Tottenham investment update as Florentino Perez's Real Madrid statement changes everything for Amanda Staveley
Today at 01:48 PM
Amanda Staveley is one of the very biggest names in football finance and news that she wants to buy into Tottenham has been greeted positively by Spurs supporters.
Crucially, Staveley would almost certainly not use her own money to buy a stake in Spurs from Daniel Levy or ENIC but rather orchestrate a consortium of high net worth individuals to invest in the club.
Speaking to TBR Football earlier this year, Liverpool University football finance lecturer and industry insider Kieran Maguire said Middle Eastern and American investors are interested in Spurs via this avenue.
Tottenham have been looking for fresh investment for years but Staveley, who left her role as a minority shareholder and director at Newcastle United in July, is the first name to been reliably linked.
Staveley has also looked at AS Monaco alongside her husband and PCP Capital Partners business partner Mehrdad Ghodoussi.
The pair are among the most experienced takeover brokers in the sport, having engineered PIF’s investment in Newcastle three years ago and the Abu Dhabi-backed regime change at Man City in 2008.
The mergers and acquisitions market is crowded at the moment, with as many as seven Premier League clubs seeking investment in some form.
On the continent meanwhile, financial turbulence within French football, the proliferation of multi-club empires, and private equity’s hunger to invest in the game have shaken up the investment racket.
However, one club no one foresaw being the catalyst for another goldrush was Spanish titans Real Madrid.
Florentino Perez courts Real Madrid investment clamour – Spurs set to feel knock-on effect
Once upon a time, Tottenham signed up for what they thought termed a ‘special relationship’ with Real Madrid, prompted by the sale of Luka Modric to the 15-time Champions League winners in 2012.
In the end, the collaboration – which was meant to centre around resource and knowledge sharing – never amounted to much.
Unlike Spurs and indeed every other English club, Real Madrid have an unconventional ownership structure in that they are effectively owned by 60,000 fee-paying fans or ‘socios’.
However, controversial Real Madrid president Florentino Perez, who collaborated with Daniel Levy on the aborted European Super League plot, has announced that this could soon change.
As relayed by Bloomberg, the 77-year-old billionaire has opened up the possibility that, for the first time in the club’s history, private investors could be invited into the fold.
Speaking at Real’s general assembly, Perez also said that the club is valued at around £8.5bn.
TBR has repeatedly been told by those within football finance circles that the consortium that Staveley has assembled is fragile, with investors having only provided conditional support at this stage.

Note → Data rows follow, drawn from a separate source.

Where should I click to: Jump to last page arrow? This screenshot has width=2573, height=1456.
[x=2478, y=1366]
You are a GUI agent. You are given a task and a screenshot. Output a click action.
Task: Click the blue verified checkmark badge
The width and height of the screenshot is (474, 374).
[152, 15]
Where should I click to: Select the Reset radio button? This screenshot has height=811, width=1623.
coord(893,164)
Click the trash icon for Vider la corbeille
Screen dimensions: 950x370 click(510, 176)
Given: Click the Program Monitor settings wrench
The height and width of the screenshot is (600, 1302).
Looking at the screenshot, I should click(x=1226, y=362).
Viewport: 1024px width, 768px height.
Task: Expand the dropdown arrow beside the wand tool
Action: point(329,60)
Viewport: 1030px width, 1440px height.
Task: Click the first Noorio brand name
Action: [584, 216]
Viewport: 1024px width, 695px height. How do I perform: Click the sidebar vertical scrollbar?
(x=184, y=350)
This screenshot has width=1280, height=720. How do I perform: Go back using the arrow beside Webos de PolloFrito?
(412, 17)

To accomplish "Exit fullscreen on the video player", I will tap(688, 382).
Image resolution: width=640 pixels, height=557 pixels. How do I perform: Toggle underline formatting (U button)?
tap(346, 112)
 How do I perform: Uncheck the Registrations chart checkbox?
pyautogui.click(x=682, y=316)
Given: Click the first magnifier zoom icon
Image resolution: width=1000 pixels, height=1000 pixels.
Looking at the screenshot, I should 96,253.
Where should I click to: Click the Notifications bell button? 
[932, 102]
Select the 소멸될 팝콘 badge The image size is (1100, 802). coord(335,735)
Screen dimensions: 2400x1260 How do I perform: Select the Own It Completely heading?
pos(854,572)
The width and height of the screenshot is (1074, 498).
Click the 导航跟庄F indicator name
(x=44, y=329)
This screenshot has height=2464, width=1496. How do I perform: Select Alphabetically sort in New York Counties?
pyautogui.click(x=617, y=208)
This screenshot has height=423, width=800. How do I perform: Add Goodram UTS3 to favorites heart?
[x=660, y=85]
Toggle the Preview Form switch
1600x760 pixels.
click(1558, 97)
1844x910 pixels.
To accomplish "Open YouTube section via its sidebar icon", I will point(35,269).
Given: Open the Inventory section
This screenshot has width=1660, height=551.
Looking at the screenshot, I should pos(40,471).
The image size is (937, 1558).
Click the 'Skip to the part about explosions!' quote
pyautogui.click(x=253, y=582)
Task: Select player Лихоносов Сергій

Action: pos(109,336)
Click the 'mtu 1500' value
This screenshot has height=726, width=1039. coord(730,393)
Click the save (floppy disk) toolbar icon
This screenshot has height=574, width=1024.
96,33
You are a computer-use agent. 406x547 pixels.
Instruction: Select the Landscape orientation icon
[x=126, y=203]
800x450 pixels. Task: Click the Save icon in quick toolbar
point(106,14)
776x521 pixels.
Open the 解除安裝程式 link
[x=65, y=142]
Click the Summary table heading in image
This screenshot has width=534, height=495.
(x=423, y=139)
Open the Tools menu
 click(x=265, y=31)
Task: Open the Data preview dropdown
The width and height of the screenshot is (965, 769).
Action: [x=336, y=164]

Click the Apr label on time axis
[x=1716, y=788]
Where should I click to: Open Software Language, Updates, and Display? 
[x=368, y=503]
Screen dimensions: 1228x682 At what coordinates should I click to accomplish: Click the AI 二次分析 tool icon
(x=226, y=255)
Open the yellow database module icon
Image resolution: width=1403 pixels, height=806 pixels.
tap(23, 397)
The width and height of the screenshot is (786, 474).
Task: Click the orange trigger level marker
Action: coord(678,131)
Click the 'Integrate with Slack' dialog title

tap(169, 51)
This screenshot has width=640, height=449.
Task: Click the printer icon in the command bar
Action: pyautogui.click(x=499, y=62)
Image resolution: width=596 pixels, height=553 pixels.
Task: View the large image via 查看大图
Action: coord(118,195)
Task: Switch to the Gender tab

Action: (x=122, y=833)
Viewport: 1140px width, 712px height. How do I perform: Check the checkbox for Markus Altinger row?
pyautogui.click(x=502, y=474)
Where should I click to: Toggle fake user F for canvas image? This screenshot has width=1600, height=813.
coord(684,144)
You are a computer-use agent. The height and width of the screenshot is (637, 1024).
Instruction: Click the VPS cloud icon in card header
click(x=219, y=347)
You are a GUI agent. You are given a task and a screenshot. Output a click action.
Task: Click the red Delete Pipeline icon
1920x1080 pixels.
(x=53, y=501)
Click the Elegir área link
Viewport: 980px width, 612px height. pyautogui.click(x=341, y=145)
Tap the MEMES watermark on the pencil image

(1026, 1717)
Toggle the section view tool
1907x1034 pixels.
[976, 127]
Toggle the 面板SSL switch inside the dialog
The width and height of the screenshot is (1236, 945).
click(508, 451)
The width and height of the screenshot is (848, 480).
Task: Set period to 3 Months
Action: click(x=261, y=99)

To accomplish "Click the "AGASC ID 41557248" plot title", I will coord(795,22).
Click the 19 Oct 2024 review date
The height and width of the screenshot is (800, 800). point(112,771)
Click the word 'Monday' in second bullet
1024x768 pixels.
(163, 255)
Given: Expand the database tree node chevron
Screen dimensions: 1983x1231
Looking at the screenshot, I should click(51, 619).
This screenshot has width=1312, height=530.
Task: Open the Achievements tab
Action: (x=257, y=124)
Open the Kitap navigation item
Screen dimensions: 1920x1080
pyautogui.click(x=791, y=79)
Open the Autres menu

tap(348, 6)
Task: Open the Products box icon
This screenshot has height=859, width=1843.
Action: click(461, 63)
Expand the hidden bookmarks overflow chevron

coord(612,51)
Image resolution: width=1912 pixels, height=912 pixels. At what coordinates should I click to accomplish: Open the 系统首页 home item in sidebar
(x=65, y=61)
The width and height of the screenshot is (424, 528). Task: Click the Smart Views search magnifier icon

The potential emergence of arguably the biggest club in world football on the mergers and acquisitions market – and particularly those seeking a blue-chip minority investment – could be a game-changer.
Daniel Levy’s Tottenham investment strategy: Will Amanda Staveley play ball?
Amanda Staveley’s gravitation towards Tottenham makes sense in terms of the profile of the club.
She immersed herself in commercial operations to great effect at Newcastle, and Spurs are a club whose commercial focus is absolutely central to their business model.
Since the move to the Tottenham Hotspur Stadium in 2019, the emphasis on sponsorship, merchandise and events has helped their revenue skyrocket, thereby increasing their enterprise value.
That is one of the primary reasons that Daniel Levy thinks Spurs are worth £3.75bn in total.
However, in practice, several analysts consulted by this site have suggested that Staveley and Spurs are hardly a match made in heaven.
Staveley has the degenerative neurological condition Huntingon’s disease and has cited this when emphasising that she wants a hands-on role within football – “I need to work,” she has said previously.
However, Levy is unlikely to give up much control to a minority investor in N17. A 10-20 per cent investment might not even guarantee a seat on the board.
For Staveley, that is far from ideal.
After all, minority investment is often described as the most expensive season ticket in football.